# TASK INSTRUCTIONS
Print the items below from the line that contains "coordinates (284, 508)." through the end of the items, inclusive, without changing anything.

# DATA FOR PROCESSING

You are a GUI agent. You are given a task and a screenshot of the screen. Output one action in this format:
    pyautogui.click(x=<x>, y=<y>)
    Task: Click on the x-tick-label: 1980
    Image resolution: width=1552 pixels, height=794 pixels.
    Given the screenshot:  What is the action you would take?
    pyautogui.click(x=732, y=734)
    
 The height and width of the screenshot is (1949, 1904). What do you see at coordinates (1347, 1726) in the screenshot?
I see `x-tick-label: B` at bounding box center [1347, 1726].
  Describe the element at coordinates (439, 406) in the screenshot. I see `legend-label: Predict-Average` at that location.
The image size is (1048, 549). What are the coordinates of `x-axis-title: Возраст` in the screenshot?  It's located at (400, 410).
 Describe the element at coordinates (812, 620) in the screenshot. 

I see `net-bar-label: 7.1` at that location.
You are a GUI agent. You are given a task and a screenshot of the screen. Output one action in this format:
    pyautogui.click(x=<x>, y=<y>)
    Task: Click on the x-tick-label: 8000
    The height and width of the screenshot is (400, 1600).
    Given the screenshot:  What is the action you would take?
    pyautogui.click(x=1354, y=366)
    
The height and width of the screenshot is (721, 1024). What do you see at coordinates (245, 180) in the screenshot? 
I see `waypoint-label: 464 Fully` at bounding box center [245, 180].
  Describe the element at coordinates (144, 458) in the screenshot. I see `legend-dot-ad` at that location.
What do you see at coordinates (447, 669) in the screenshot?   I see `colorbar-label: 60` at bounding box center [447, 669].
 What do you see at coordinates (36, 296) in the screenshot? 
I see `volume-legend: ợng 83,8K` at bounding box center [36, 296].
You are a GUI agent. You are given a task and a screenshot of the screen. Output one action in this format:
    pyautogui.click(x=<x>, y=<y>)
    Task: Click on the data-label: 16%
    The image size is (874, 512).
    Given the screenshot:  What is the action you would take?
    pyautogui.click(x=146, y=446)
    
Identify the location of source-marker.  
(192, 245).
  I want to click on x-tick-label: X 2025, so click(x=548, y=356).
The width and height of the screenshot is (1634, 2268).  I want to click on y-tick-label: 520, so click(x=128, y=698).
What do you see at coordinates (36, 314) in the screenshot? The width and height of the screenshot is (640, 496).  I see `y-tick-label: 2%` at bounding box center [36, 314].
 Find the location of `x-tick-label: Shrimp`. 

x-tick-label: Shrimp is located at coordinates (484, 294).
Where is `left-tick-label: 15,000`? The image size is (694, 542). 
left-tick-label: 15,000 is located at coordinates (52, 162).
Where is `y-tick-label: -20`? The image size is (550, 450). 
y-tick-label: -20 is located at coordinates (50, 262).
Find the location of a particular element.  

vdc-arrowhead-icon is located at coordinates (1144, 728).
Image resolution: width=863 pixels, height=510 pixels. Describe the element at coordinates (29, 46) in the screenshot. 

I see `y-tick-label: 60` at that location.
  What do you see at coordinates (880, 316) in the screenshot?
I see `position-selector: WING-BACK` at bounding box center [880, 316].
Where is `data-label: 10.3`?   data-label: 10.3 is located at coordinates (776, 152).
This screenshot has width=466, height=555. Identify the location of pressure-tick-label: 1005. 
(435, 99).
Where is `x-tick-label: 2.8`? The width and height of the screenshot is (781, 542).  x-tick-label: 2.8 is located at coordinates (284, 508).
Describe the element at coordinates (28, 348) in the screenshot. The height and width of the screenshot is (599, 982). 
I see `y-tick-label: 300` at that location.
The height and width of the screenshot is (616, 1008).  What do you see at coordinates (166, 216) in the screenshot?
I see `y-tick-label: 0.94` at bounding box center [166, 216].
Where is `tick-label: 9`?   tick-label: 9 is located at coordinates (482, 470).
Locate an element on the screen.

# EXERCISE SOLUTION
Where is `x-tick-label: 2.8`? The width and height of the screenshot is (781, 542).  x-tick-label: 2.8 is located at coordinates (284, 508).
Describe the element at coordinates (28, 348) in the screenshot. The height and width of the screenshot is (599, 982). 
I see `y-tick-label: 300` at that location.
The height and width of the screenshot is (616, 1008).  What do you see at coordinates (166, 216) in the screenshot?
I see `y-tick-label: 0.94` at bounding box center [166, 216].
Where is `tick-label: 9`?   tick-label: 9 is located at coordinates (482, 470).
Locate an element on the screen.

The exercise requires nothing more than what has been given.